Principled opposition needs to be respected within a mass organization as long as it is not disruptive to a degree that threatens the existence of the group. Some disruption is inevitable, even healthy. How else would people of color, women, and gays and lesbians assert their right to be treated with respect? If a group cannot accommodate these issues of respect, then its existence is problematic, and maybe a mass exodus and formation of a new group with new principles of unity is a good outcome. The trick is to find the balance between the constant struggle that democratic and inclusive practice requires, and the ability of the group’s goal to be pursued without endless splits. As Reagon graphically explained, real coalition work is hard.
Individuals who repeatedly engage in disruptive behavior should be expelled from a group, as long as some sincere attempt is made to reconcile the person to the group’s principles of unity regarding appropriate behavior. Nothing is more destructive in a mass organization than rumors claiming someone is a secret member of a cadre cell, or a police agent, or mentally unbalanced. Some people are just disruptive, for whatever reason. It is essential that the objective effect of the behavior be the focus, not the assumed intent or cause of the behavior.
It is not fair for cadre organizations to send blocks of cadre members bound by democratic centralism (or other mandates to conform to a single line) into mass organizations to commandeer debates and votes. It is manipulative, elitist, and profoundly undemocratic.
Members of cadre organizations need to be sensitive to the fact that their presence changes the dynamics of mass organizations, and learn to tread lightly. They may see themselves in the vanguard, but history makes that judgement. Insisting it is so will not speed up the process. Everyone needs to persuade others by the force of their ideas and the exemplary character of their actions…not by brute force.
Leaders of mass organizations need to be sensitive to the fact that in a truly democratic organization, every voice must be heard. It is not appropriate to silence real or imagined cadre members because of a presupposition that the message will be a repeat performance or that a cadre is just parroting the party line. So what? Either the ideas are persuasive or they are not.

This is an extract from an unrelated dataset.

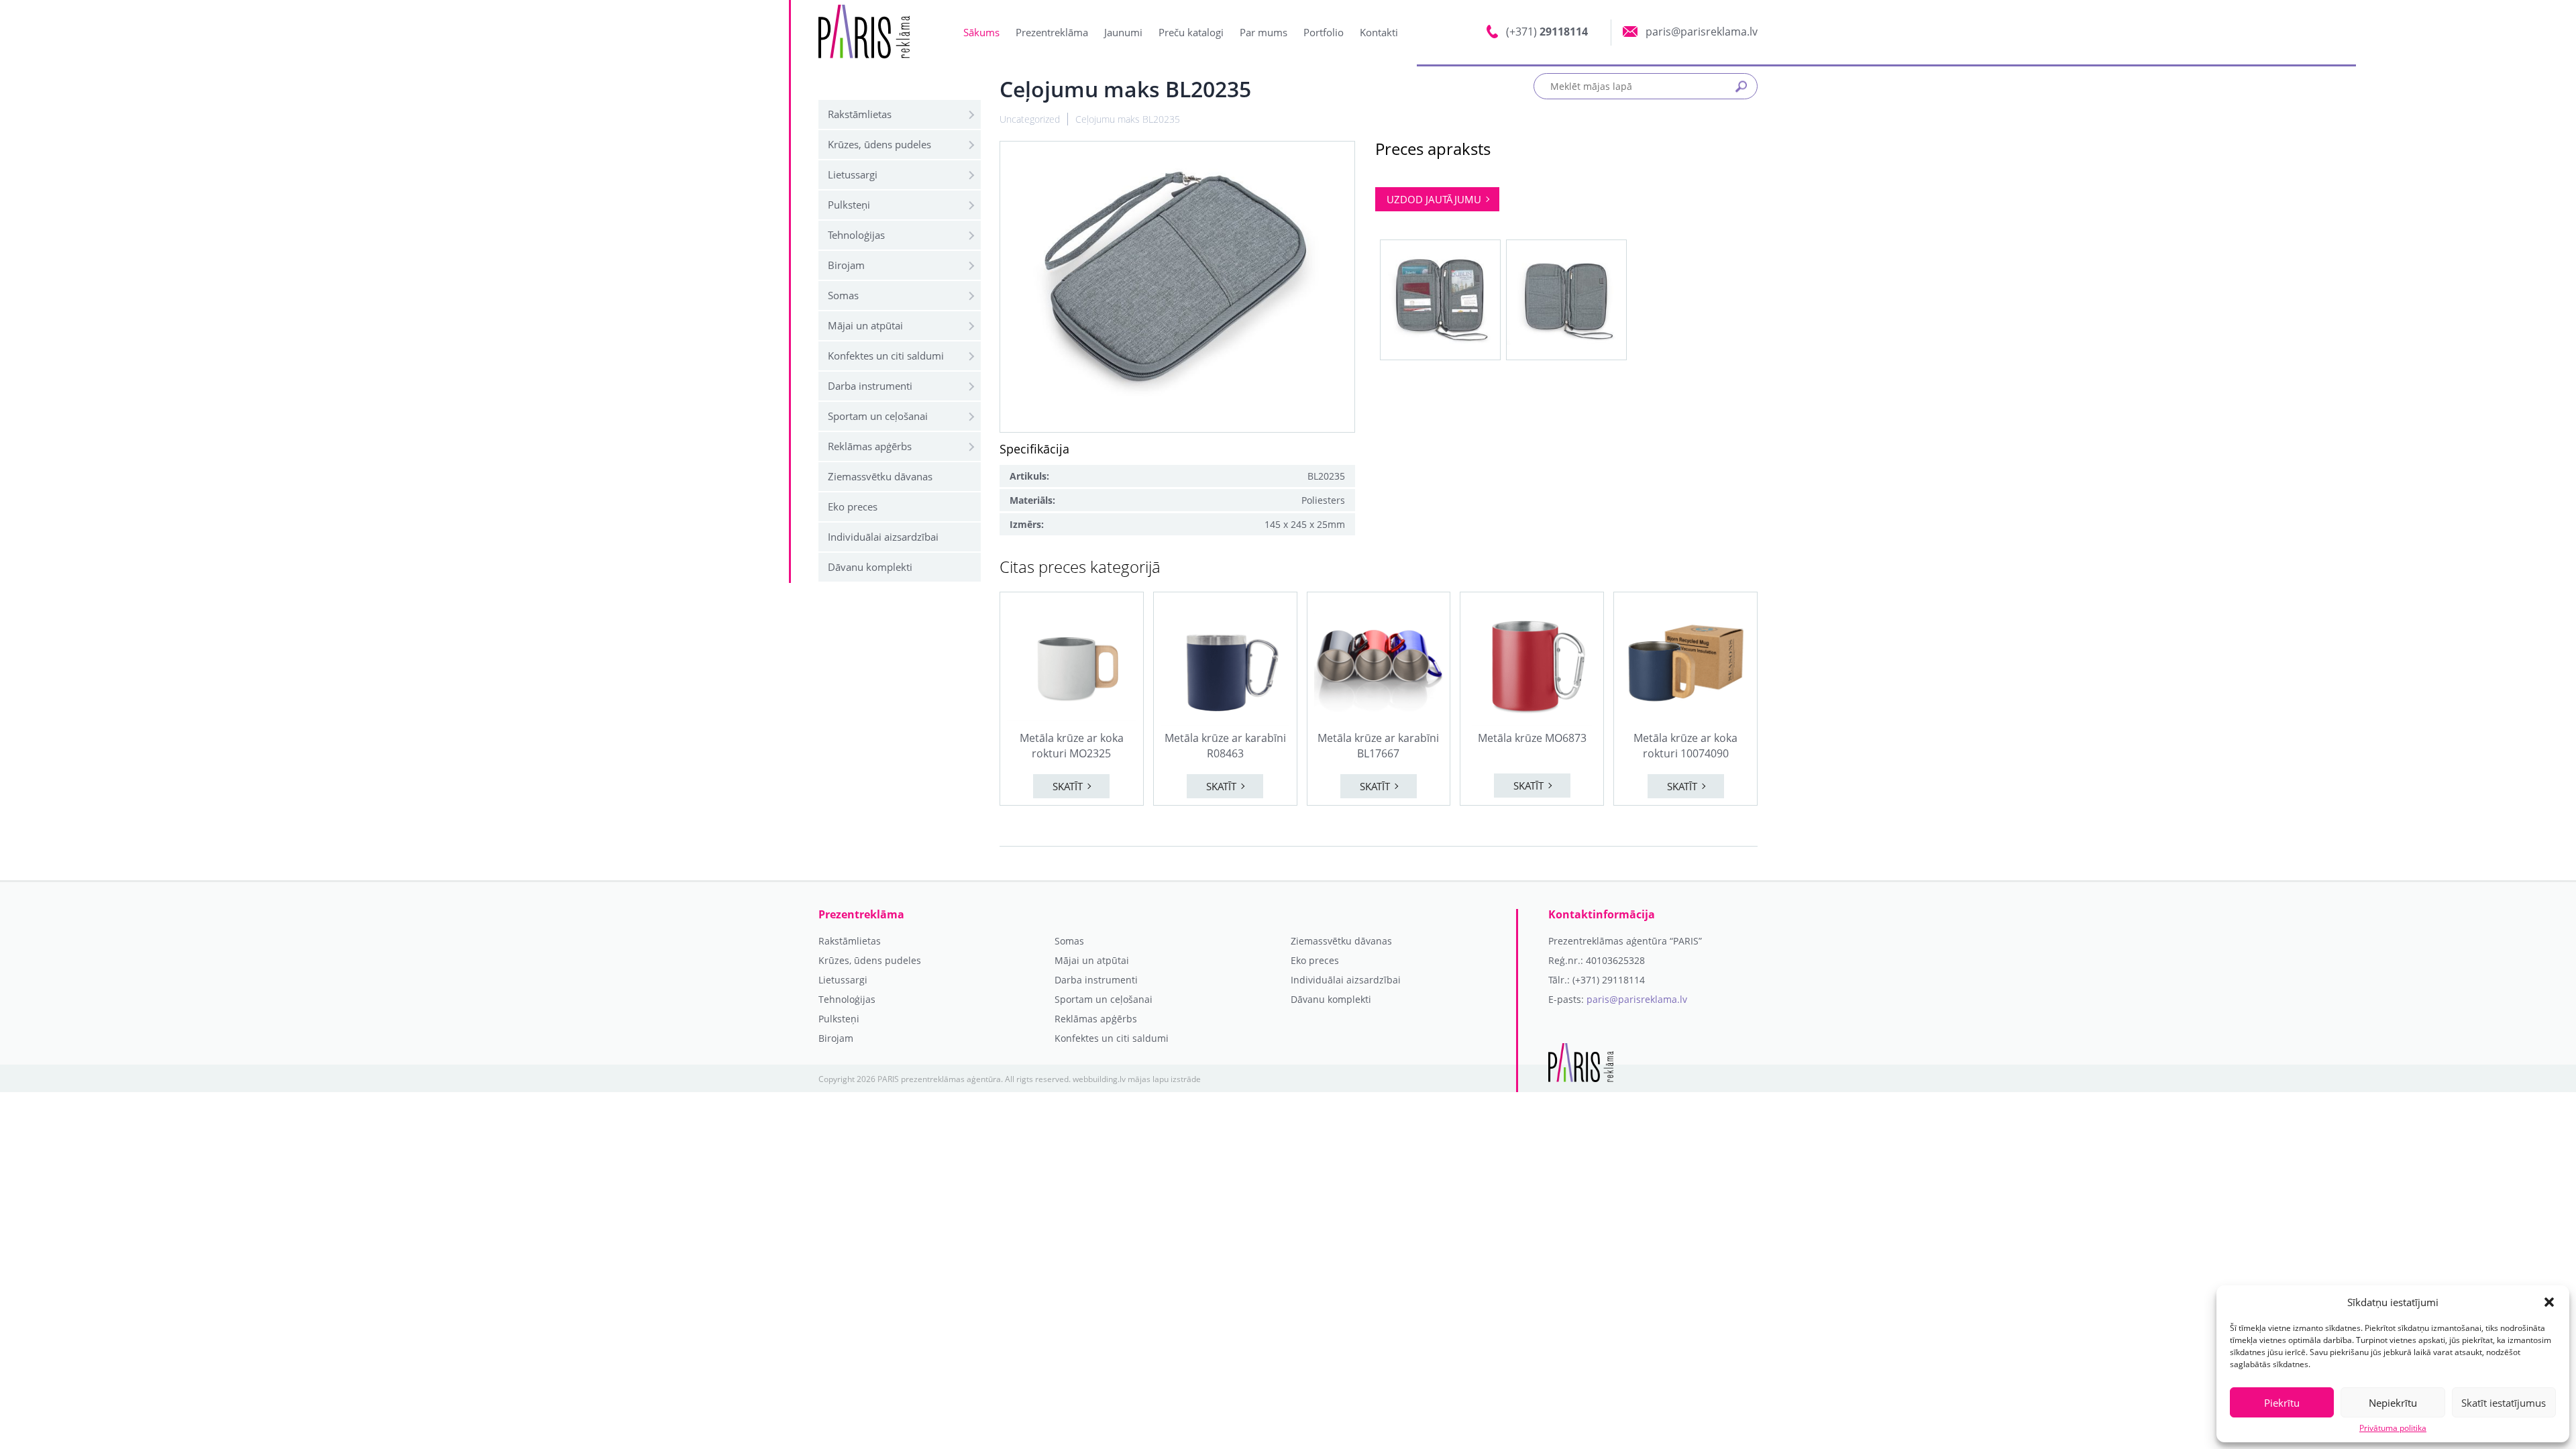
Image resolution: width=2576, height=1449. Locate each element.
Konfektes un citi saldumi (886, 355)
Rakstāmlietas (860, 114)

Activists in cadre organizations get to proselytize and even recruit, as long as they do the work, and abide by the principles of unity agreed to by the mass organization. Groups get to set the rules for time, place, and manner. The usual time is before and after the main event. I usually tell cadre members I will listen to their pitch if they will listen to my tirade on why the concept of “democratic centralism” is an oxymoron.
Organizer Suzanne Pharr, wrote In the Time of the Right: Reflections on Liberation, in which she urges that within the movement we must “Create principled internal politics and healthy standards for work and working conditions:”
“Be respectful of everyone. Do not act martyred. Build relationships that include more than work: celebration, ritual, play. Use positive humor whenever possible and often. Get a life, have a life, live a life–as fully and joyously as imaginable.”